Economic freedom increases human well-being

How can we improve the quality of life for everyone and help lift the masses out of poverty? 

Economic freedom. But what does that mean exactly? 

economic-freedom.jpgThe classic definition of economic freedom, according to the Fraser Institute, is:

Individuals have economic freedom when property they acquire without the use of force, fraud, or theft is protected from physical invasions by others and they are free to use, exchange, or give their property as long as their actions do not violate the identical rights of others. An index of economic freedom should measure the extent to which rightly acquired property is protected and individuals are engaged in voluntary transactions.

Now that we've defined economic freedom, let's take a look at the link between liberty and human well-being through both observation (North Korea vs. South Korea) and empirical evidence. 

Michael LaFaive and Jack McHugh of the Mackinac Center capture the importance of economic freedom to human well-being in their recent article

One of the foremost authorities on the data and evidence side is the Fraser Institute, a research organization based in Canada. Since 1996, Fraser has compiled economic freedom indexes comparing all the nations of the world. It also creates indexes that examine nations and states in various parts of the world. The goal is to measure economic liberty. This has enabled Fraser and other researchers to examine the relationship between that freedom and economic well-being — and see whether and how closely they are associated in different countries, states and provinces.

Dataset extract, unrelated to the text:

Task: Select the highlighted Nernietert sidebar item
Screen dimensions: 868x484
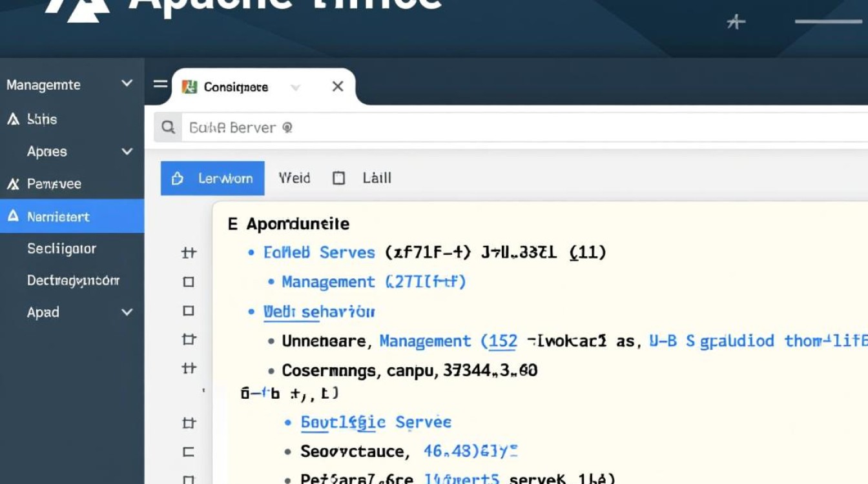Action: point(58,217)
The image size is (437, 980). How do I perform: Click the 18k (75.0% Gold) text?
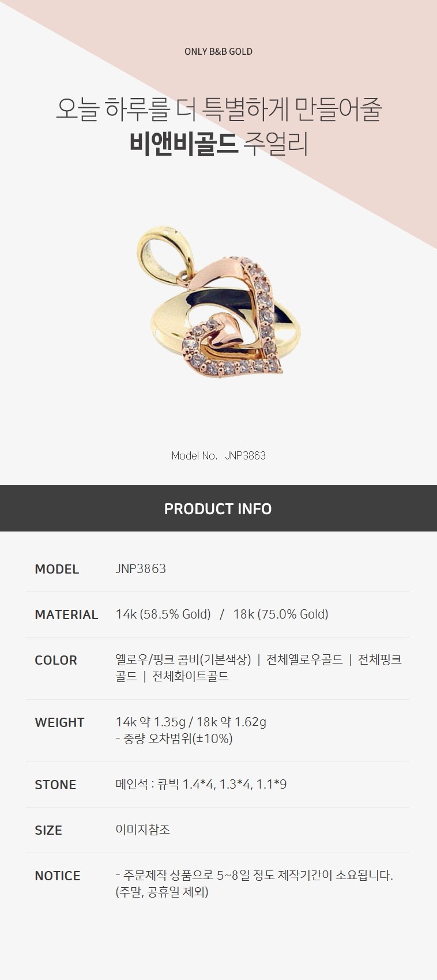tap(281, 615)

The indexes examine variables that indicate the extent to which the governments of a given region forbid or permit voluntary association in economic matters. For Fraser’s World Index, the relevant variables include “freedom to trade internationally” and “access to sound money.” At the state level, they include labor market freedom, taxes, and the magnitude of government spending.

The economic outcome factors are more straightforward — mostly rates of economic growth and average incomes. Spoiler alert: Most people won’t be surprised to learn that more economic freedom is strongly associated with faster economic growth and higher incomes.

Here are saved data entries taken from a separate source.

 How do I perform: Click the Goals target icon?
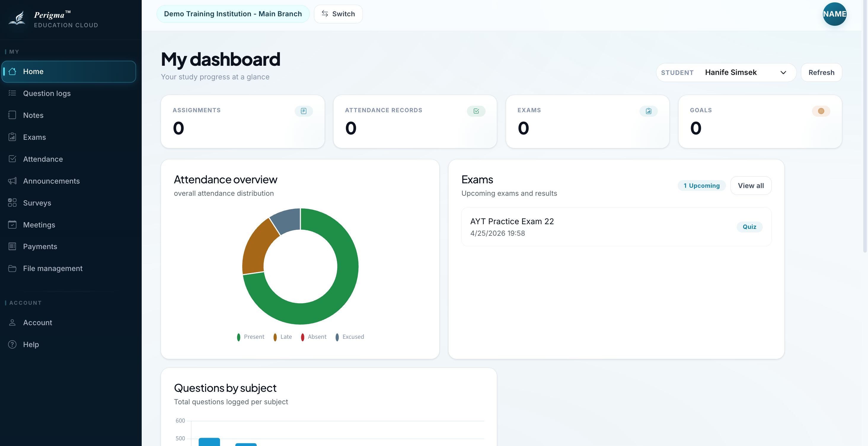[821, 111]
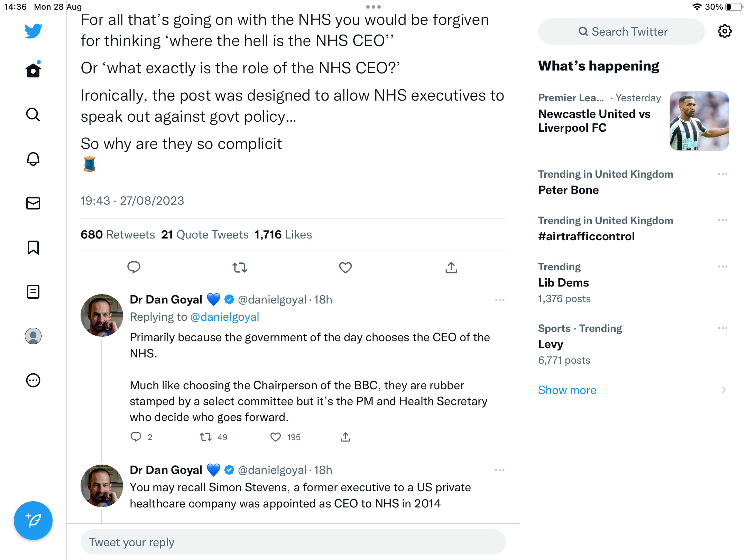747x560 pixels.
Task: Open search settings gear icon
Action: tap(725, 31)
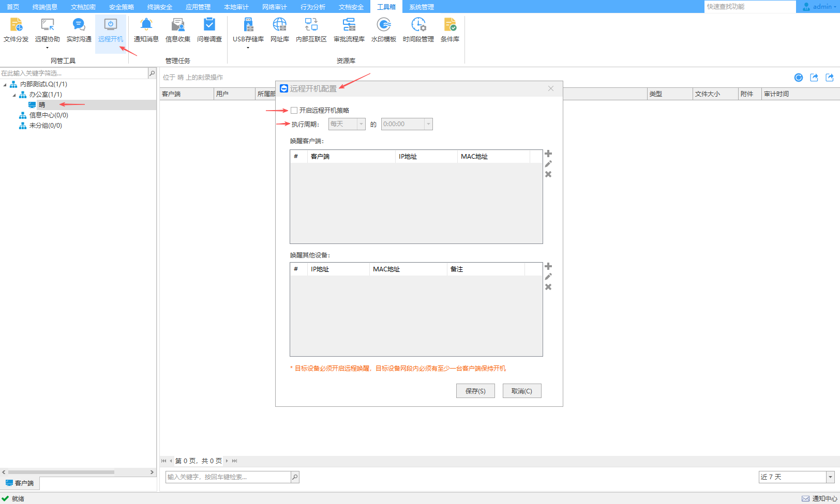840x504 pixels.
Task: Enable the 开启远程开机策略 checkbox
Action: click(294, 110)
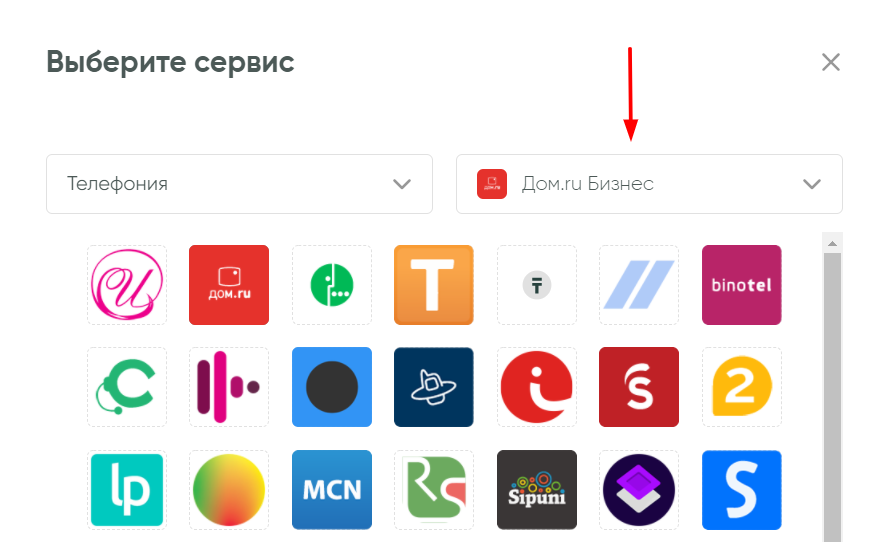Select the red Дом.ru service tile
This screenshot has width=876, height=542.
click(x=229, y=285)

While Fraser focuses most of its efforts on collecting data measuring economic freedom, other researchers have used this data to drill down to economic outcomes. They have found, among other things, that liberty is also associated with a more equal distribution of wealth and income in a society.

In the latest 2015 edition of Fraser’s Economic Freedom of the World, the U.S. ranked only 16th — a lamentable position for the putative land of the free. Given this nation’s history and traditions, we should be the freest country in the world — No. 1 by a wide margin.

In the 2015 Economic Freedom of North America report, Michigan ranked 27th among the 50 states. That’s not good, but it’s a lot better than our ranking in 2010, which was 40th.

These things matter, and in ways that are life-changing for real people. The 10 freest states in the North American index enjoy per capita personal incomes that are 7 percent higher than the national average. Incomes in the 10 least-free states are 8 percent below the national average, a 15 percent difference between the top and bottom.

What would a 15 percent gain or loss in household income mean to your family?

Some try to write off the association between economic freedom and well-being as mere coincidence, but that is becoming an ever-greater stretch given the totality of a growing body of evidence. The people of North Korea, Zimbabwe and Nicaragua weren’t pauperized by coincidences, but by their governments crushing economic liberty at every turn.

It’s worth noting that the opponents of economic liberty do not appear to have any comparable indexes showing that people are better off where their preferred policies prevail. Where, for example, does one find empirical evidence that price controls and the suppression of property rights in Venezuela or Cuba have improved their people’s well-being?

The index methodology developed by Fraser has recently been extended by economist Dean Stansel to another level, municipal regions. In a fascinating report from SMU’s O’Neil Center, “The Wealth of Cities: Pursuing Economic Freedom Closer to Home,” the authors examine Stansel’s work.

Stansel examined 384 “Metropolitan Statistical Areas” in the U.S., including Detroit. The Motor City and its region ranked 345th. Looking at just the 30 largest areas by population, the Tampa Bay region in Florida is the most economically free. New York City’s MSA ranked last. Detroit’s MSA was 23rd out of 30 largest.

Again, this matters for the well-being of the people who live in these areas. According to The Wealth of Cities, the 100 MSAs with greater economic freedom experienced faster economic growth, more jobs, higher pay and less income inequality.

That there are opponents of the policies and ideas that make people more prosperous and free is disappointing but not surprising. But the work of the Fraser Institute is making the work of those opponents more difficult.

Economic freedom matters and benefits everyone. We can see it, and we can measure it too.